From 04f3dd7e6f2505237ab1b5aa6f6460e239daa70d Mon Sep 17 00:00:00 2001
From: "codeflash-ai[bot]"
 <148906541+codeflash-ai[bot]@users.noreply.github.com>
Date: Fri, 16 Jan 2026 10:19:23 +0000
Subject: [PATCH] Optimize _lis_outer_body_tf
MIME-Version: 1.0
Content-Type: text/plain; charset=UTF-8
Content-Transfer-Encoding: 8bit

The optimized code achieves a **12.5x speedup** (from 8.17s to 606ms) by eliminating a nested `tf.while_loop` and replacing it with vectorized TensorFlow operations.

## Key Optimization

**What changed:** The original implementation used a nested loop structure where `_lis_outer_body_tf` called an inner `tf.while_loop` that iterated through all previous elements (0 to i-1) one at a time, performing tensor scatter updates on each iteration. The optimized version replaces this entire inner loop with a single vectorized computation using TensorFlow's array slicing and reduction operations.

**Why it's faster:**

1. **Eliminates O(i) graph operations per iteration**: The original inner loop created `i` separate graph nodes for each outer iteration (visible in line profiler: 1618 total hits for inner body with ~5-7ms per operation). The optimized version executes just one `tf.cond` with vectorized operations inside, processing all comparisons in parallel.

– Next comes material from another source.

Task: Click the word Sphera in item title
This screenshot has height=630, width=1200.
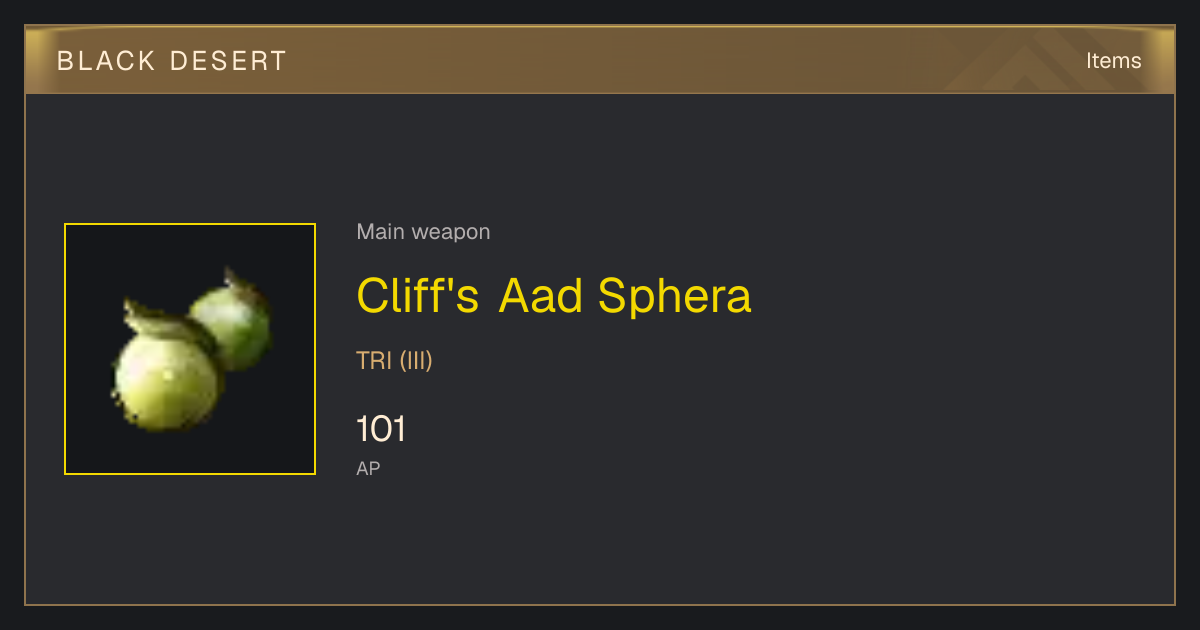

2. **Vectorized comparisons instead of scalar iterations**: Instead of comparing `arr[j] < arr[i]` sequentially for j=0,1,2,...,i-1, the optimized code:
   - Slices the entire prefix: `arr_prefix = tf.slice(arr, [0], [i])`
   - Creates a single boolean mask: `mask = tf.less(arr_prefix, arr_i)`
   - Computes all candidates at once: `candidates = tf.where(mask, prefix + 1, fill_val)`
   - Finds the maximum in one operation: `tf.reduce_max(candidates)`

3. **Reduces memory traffic**: The original code performed `i` separate `tf.tensor_scatter_nd_update` operations (one per inner loop iteration). The optimized version performs just one final scatter update per outer iteration.

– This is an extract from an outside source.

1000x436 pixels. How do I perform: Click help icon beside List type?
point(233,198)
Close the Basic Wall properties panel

**Performance characteristics by test case:**

- **Best improvements** (100x - 60x faster): Large-scale tests with high indices (i=250, i=200, i=100) where the inner loop would have iterated many times. The `test_large_scale_performance_boundary` shows 6305% speedup (1.31s → 20.5ms).
- **Modest improvements** (1.5x - 2.8x faster): Tests with small indices (i=2) still benefit but less dramatically since the inner loop overhead is smaller.
- **Slight slowdowns** (10-20% slower): Tests at i=1 show minor regression because the vectorized operations have fixed overhead that exceeds the cost of a single-iteration inner loop. However, this is rare in practice.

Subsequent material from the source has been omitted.